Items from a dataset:
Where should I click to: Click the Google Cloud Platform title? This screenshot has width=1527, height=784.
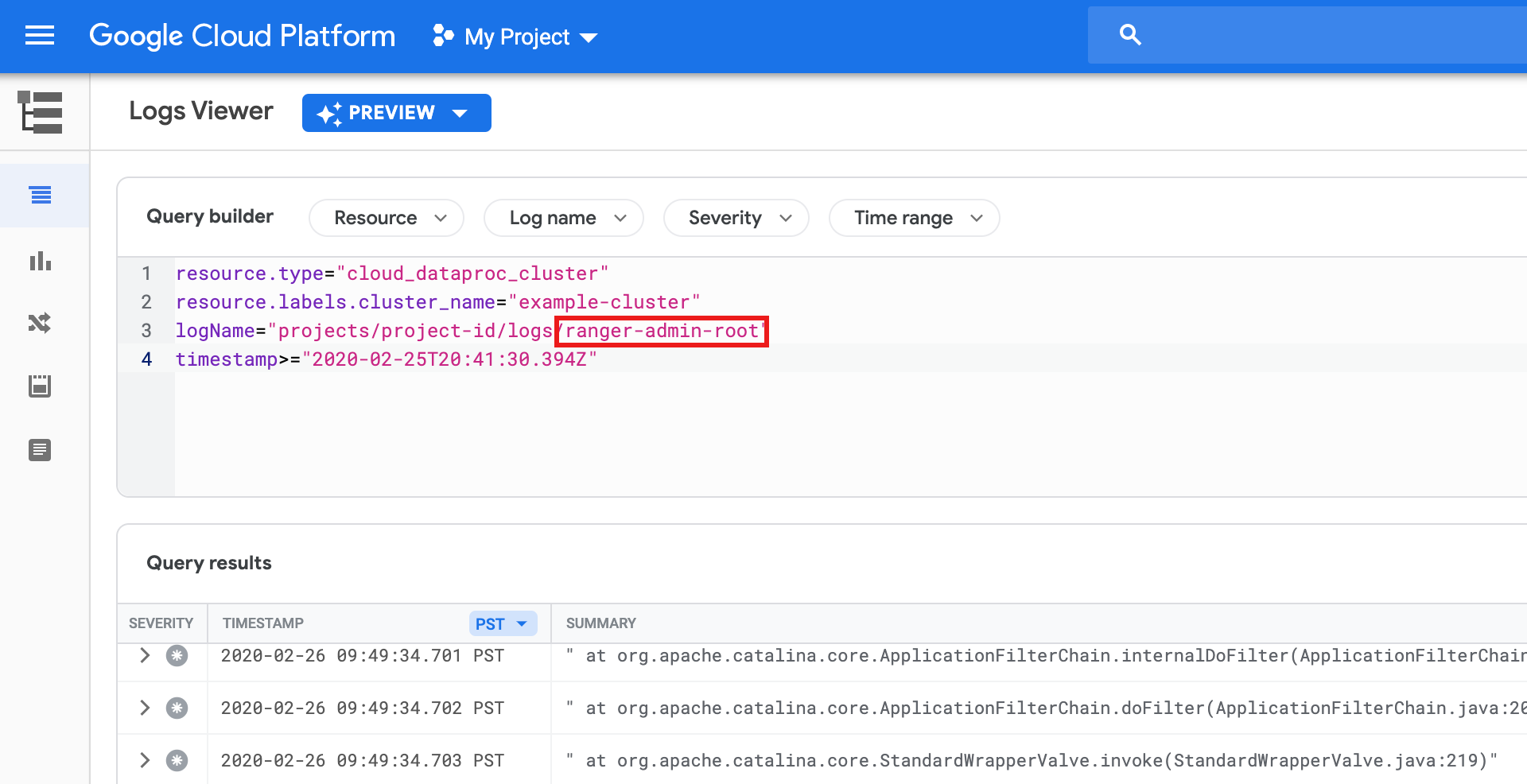(242, 36)
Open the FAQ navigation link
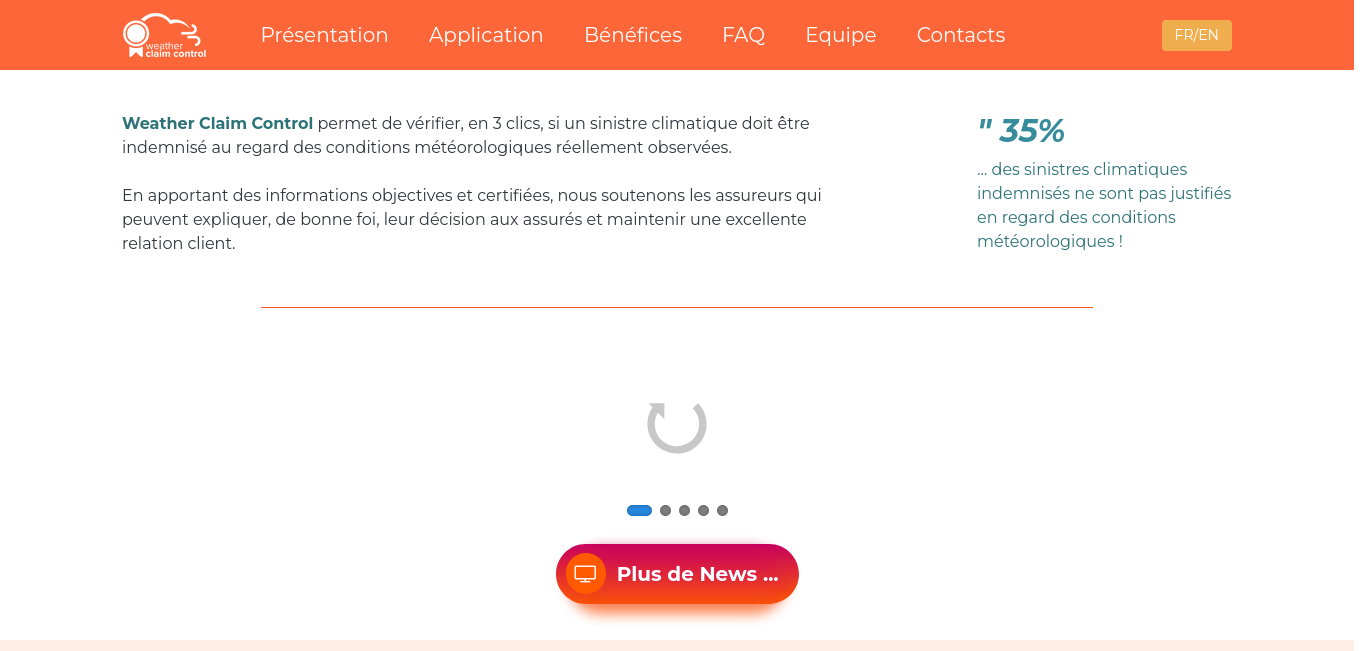This screenshot has height=651, width=1366. [x=743, y=35]
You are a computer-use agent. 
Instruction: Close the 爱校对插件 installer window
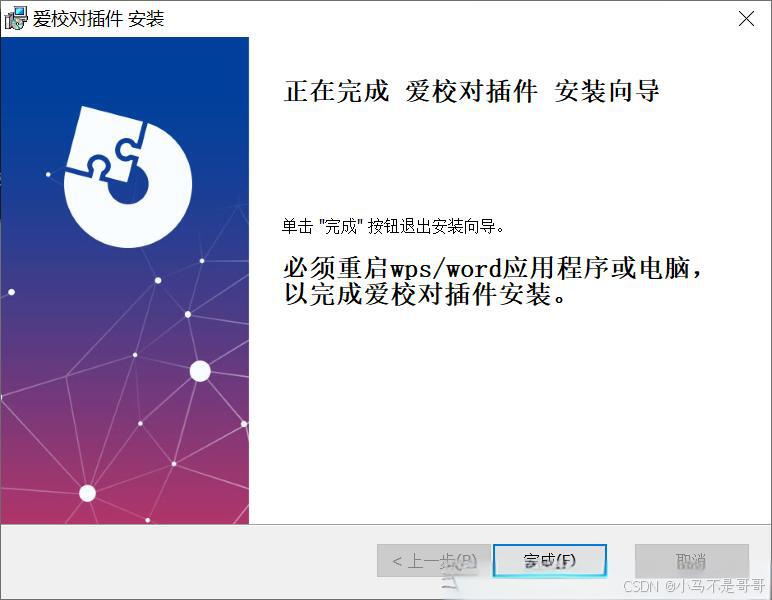(746, 19)
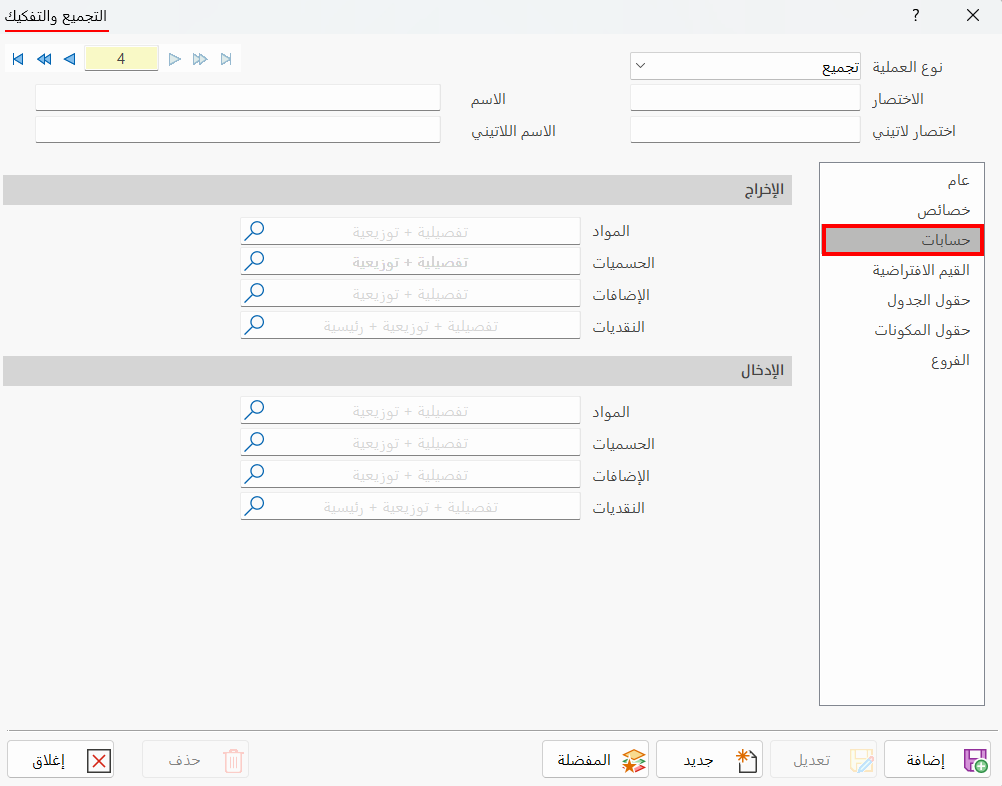Screen dimensions: 1002x786
Task: Click the single next record arrow
Action: coord(174,59)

■ EXERCISE AIM
In the items above, switch "navigation link" to "menu link" and write the lines out again with everything else kept the same. Don't include the pictures in your answer.

■ RESPONSE TO THE EXERCISE
Where should I click to: Click the Google Cloud Platform title? This screenshot has width=1527, height=784.
(242, 36)
Open the FAQ menu link
This screenshot has height=651, width=1366. [x=743, y=35]
You are a computer-use agent. 
Instruction: Close the 爱校对插件 installer window
(746, 19)
Screen dimensions: 1002x786
Task: Click the single next record arrow
Action: coord(174,59)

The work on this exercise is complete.